Capítulo 7

Desde que chegara ao Vale Del Calca, Marcus tornou-se a sombra de Pedra Santa, nunca deixando o chefe desprotegido. Quando foi convocado para acompanhá-lo em uma reunião de negócios em Cali, sabia que seria uma ausência prolongada. Deixou a jovem aos cuidados dos homens encarregados da segurança da fazenda e da governanta da casa.

— Como vai o progresso com a garota, Marcus — Pedra Santa perguntou, entre baforadas de seu charuto.

— Teimosa e desafiadora, chefe. Mas está progredindo nos estudos e em breve a introduzirei aos negócios da família — respondeu Marcus.

— Ótimo. Faça o que for necessário, apenas certifique-se de que ela não me cause problemas. Ela será fundamental para nossa aliança com o russo nos negócios — concluiu Pedra Santa.

Marcus optou por não pressionar o assunto, sabendo que sua influência poderia impedir a união com o velho russo, algo que ele trabalhava arduamente para evitar. Ao chegarem ao local onde Pedra Santa era aguardado, ele se viu no centro das atenções.

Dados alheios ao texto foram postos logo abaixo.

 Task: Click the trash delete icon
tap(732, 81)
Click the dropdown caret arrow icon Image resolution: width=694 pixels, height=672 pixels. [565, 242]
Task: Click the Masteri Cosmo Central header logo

Marcus sentiu um profundo desprezo ao estar cercado por indivíduos tão desprezíveis, principalmente por não poder agir contra eles, sendo obrigado a sorrir e se conter diante de bandidos.

O jantar parecia interminável, e Pedra Santa sempre o mantinha ao lado dele, todos sabiam as intenções dele em transformar Marcus em seu sucessor. Marcus levantou o celular até o ouvido, enquanto Pedra Santa brincava que seu capanga tinha poderes telepáticos. Era como se ele sempre soubesse de tudo um segundo antes de qualquer outra pessoa. — M****a! — Marcus perguntou impaciente, ele mataria o desgraçado que a deixou escapar — Como isso foi possível? Como uma criança conseguiu escapar de homens treinados?

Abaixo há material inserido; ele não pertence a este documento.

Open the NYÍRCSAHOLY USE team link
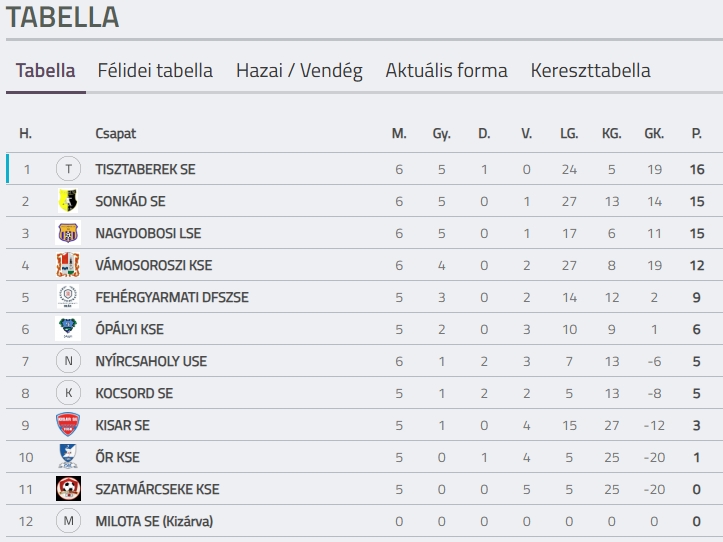Viewport: 723px width, 542px height. click(150, 362)
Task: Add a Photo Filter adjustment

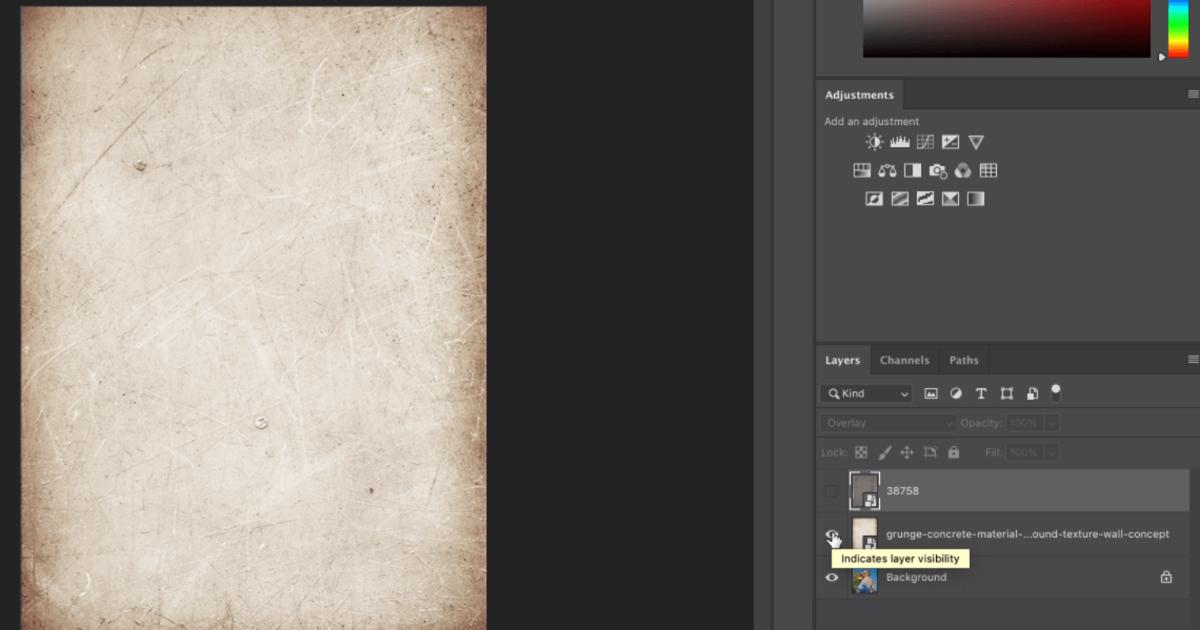Action: (x=937, y=170)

Pedra Santa ergueu os olhos, exigindo uma explicação para a interrupção. — diga-me a garota fugiu? Como isso aconteceu?

 — Sim chefe! E se me permitir ir, senhor, eu também gostaria de saber — respondeu calmamente.

— Então vá! Encontre-a e, quando a encontrar, traga-a até mim! Avise-me quando tiver ela sob controle — ordenou Pedra Santa.

— Sim, Chefe! — respondeu Marcus, pronto para iniciar a busca pela garota fugitiva.

Marcus retornou furioso, alguém pagaria por isso, e ele estava mais que disposto a cobrar a dívida, estava muito irritado com a garota por se colocar em risco maior do que os que já a cercavam. Sem se conter, ele fez jus a sua fama de homem mau ao encontrar os culpados, pela fuga da garota, embora desejasse dar fim a existência de mais alguns vermes ele decidiu entregá-los ao chefe, não era necessário sujar as mãos, até porque o destino daqueles dois estava selado.

— Marcus ela foi em direção à cidade, nós a perdemos na trilha do riacho. — Disse um dos homens coçando a cabeça sem entender como fora enganado por uma criança.

Marcus ordenou que os outros retornassem à fazenda, enquanto ele seguia sozinho a trilha deixada pela menina. — Hora da caçada fujona. Vamos ver quão longe você chegou e que artimanhas usou para enganar os homens de seu pai. Pelo menos esta parte será divertida — resmungou para si mesmo enquanto avançava decidido em sua busca.

Ao chegar ao riacho, Marcus examinou cuidadosamente todos os locais onde uma garota poderia ter atravessado durante a noite, beneficiado pela luz da lua cheia. Ele observou atentamente cada ponto, agindo com cautela enquanto buscava por qualquer pista que pudesse indicar o caminho tomado pela garota.

Marcus ponderou sobre as possíveis estratégias de fuga que a garota poderia ter empregado, questionando-se sobre como alguém tão jovem e aparentemente simples como ela poderia ter sido tão astuta. Ele reconheceu a abertura disfarçada que chamou sua atenção, refletindo sobre como ela conseguiu ocultá-la tão bem. A curiosidade misturada com o espanto o levou a se perguntar sobre os métodos que ela utilizou para evadir-se da vigilância, considerando a sua idade e origem aparentemente modesta.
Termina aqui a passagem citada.